Excerto fornecido:
Acórdão nº 1181/05.2TBFND.C2.S1 de Supremo Tribunal de Justiça (Portugal), 28 de Setembro de 2017

Magistrado ResponsávelTÁVORA VICTOR
Data da Resolução28 de Setembro de 2017
EmissorSupremo Tribunal de Justiça (Portugal)
  1. RELATÓRIO.

    Acordam na 7ª Secção Cível do Supremo Tribunal de Justiça.

    AA e mulher BB, residentes na Rua …, n.º …, A…, propuseram a presente acção contra EDP Distribuição – Energia SA.

    , com sede na Rua …, …, Lisboa, pedindo a condenação da Ré no pagamento da quantia de € 155.000,00, acrescida de juros desde a citação até efectivo pagamento.

    Os Autores pretendem com a presente acção efectivar a responsabilidade civil da Ré pela morte do filho daqueles, CC, ocorrida em 13 de Setembro de 1999. Em abono da sua pretensão alegaram, em síntese: 1. Que a morte do seu filho foi causada por um choque eléctrico, quando ele caminhava sobre os ferros de uma latada para entrar na sua casa de habitação; 2. Que a latada tinha corrente eléctrica dado que naquele local existia uma ligação deficiente da linha área de baixa tensão que abastece de energia eléctrica a casa dos Autores; 3. Que o fio, que passava junta à latada e ao postalete estava partido, o que permitia a passagem de tensão para aramada da parreira; 4. Que a Ré era responsável porque não fiscalizou devidamente as linhas eléctricas por si exploradas e por não detectar a tempo a deficiência num dos fios da instalação da rede aérea de baixa tensão que abastece a energia eléctrica da casa dos Autores. 5. A quantia pedida visa ressarcir as dores e agonia da vítima (€ 25.000,00), os danos morais sofridos pelos Autores com a morte do filho (€ 30.000,00 para cada um) e a perda da vida do filho (€ 70 000).

Secção de dados:
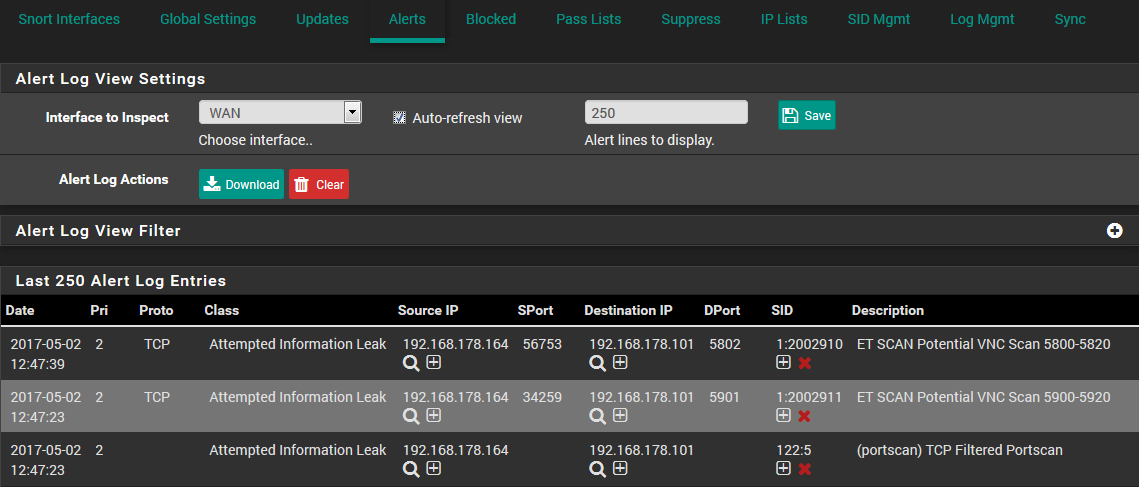The image size is (1139, 487).
Task: Save the alert log view settings
Action: pyautogui.click(x=806, y=115)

Problema proposto: Segundo o acórdão, em que data ocorreu a morte do filho dos Autores?

Solução: 13 de Setembro de 1999.